**Task brief:** Each entry below needs to be reproduced exactly as given.

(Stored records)
******

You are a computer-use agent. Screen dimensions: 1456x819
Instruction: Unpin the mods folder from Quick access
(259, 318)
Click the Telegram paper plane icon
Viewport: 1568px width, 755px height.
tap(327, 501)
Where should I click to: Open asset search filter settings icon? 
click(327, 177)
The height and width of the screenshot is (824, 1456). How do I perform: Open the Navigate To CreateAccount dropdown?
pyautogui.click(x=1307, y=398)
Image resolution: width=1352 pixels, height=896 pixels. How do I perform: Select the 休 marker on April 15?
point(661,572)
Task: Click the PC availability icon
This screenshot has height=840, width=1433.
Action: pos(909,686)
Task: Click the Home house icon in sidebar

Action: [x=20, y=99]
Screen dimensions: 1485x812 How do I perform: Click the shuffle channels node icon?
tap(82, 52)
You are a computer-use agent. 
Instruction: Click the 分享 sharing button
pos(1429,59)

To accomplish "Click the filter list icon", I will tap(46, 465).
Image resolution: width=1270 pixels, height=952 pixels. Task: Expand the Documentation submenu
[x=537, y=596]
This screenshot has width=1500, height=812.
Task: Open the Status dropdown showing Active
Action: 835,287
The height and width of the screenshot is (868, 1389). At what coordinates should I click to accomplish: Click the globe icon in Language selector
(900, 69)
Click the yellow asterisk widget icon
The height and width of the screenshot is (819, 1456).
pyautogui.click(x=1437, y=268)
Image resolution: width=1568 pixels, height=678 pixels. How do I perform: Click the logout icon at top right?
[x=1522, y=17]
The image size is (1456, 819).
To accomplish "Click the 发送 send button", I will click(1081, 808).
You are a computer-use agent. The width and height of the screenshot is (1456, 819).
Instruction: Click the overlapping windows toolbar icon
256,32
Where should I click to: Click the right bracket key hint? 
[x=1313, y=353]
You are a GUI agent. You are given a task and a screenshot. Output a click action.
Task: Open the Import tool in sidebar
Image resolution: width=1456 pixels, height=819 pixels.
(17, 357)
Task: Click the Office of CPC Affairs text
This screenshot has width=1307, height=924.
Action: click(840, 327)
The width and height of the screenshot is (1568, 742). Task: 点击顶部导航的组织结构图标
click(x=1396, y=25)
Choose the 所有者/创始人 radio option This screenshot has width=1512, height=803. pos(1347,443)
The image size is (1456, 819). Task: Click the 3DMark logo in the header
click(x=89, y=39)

******

**Answer box:**
You are a computer-use agent. Screen dimensions: 1456x819
Instruction: Unpin the mods folder from Quick access
(259, 318)
Click the Telegram paper plane icon
Viewport: 1568px width, 755px height.
tap(327, 501)
Where should I click to: Open asset search filter settings icon? 
click(327, 177)
The height and width of the screenshot is (824, 1456). How do I perform: Open the Navigate To CreateAccount dropdown?
pyautogui.click(x=1307, y=398)
Image resolution: width=1352 pixels, height=896 pixels. How do I perform: Select the 休 marker on April 15?
point(661,572)
Task: Click the PC availability icon
This screenshot has height=840, width=1433.
Action: pos(909,686)
Task: Click the Home house icon in sidebar

Action: [x=20, y=99]
Screen dimensions: 1485x812 How do I perform: Click the shuffle channels node icon?
tap(82, 52)
You are a computer-use agent. 
Instruction: Click the 分享 sharing button
pos(1429,59)

To accomplish "Click the filter list icon", I will tap(46, 465).
Image resolution: width=1270 pixels, height=952 pixels. Task: Expand the Documentation submenu
[x=537, y=596]
This screenshot has width=1500, height=812.
Task: Open the Status dropdown showing Active
Action: 835,287
The height and width of the screenshot is (868, 1389). At what coordinates should I click to accomplish: Click the globe icon in Language selector
(900, 69)
Click the yellow asterisk widget icon
The height and width of the screenshot is (819, 1456).
pyautogui.click(x=1437, y=268)
Image resolution: width=1568 pixels, height=678 pixels. How do I perform: Click the logout icon at top right?
[x=1522, y=17]
The image size is (1456, 819).
To accomplish "Click the 发送 send button", I will click(1081, 808).
You are a computer-use agent. The width and height of the screenshot is (1456, 819).
Instruction: Click the overlapping windows toolbar icon
256,32
Where should I click to: Click the right bracket key hint? 
[x=1313, y=353]
You are a GUI agent. You are given a task and a screenshot. Output a click action.
Task: Open the Import tool in sidebar
Image resolution: width=1456 pixels, height=819 pixels.
(17, 357)
Task: Click the Office of CPC Affairs text
This screenshot has width=1307, height=924.
Action: click(840, 327)
The width and height of the screenshot is (1568, 742). Task: 点击顶部导航的组织结构图标
click(x=1396, y=25)
Choose the 所有者/创始人 radio option This screenshot has width=1512, height=803. pos(1347,443)
The image size is (1456, 819). Task: Click the 3DMark logo in the header
click(x=89, y=39)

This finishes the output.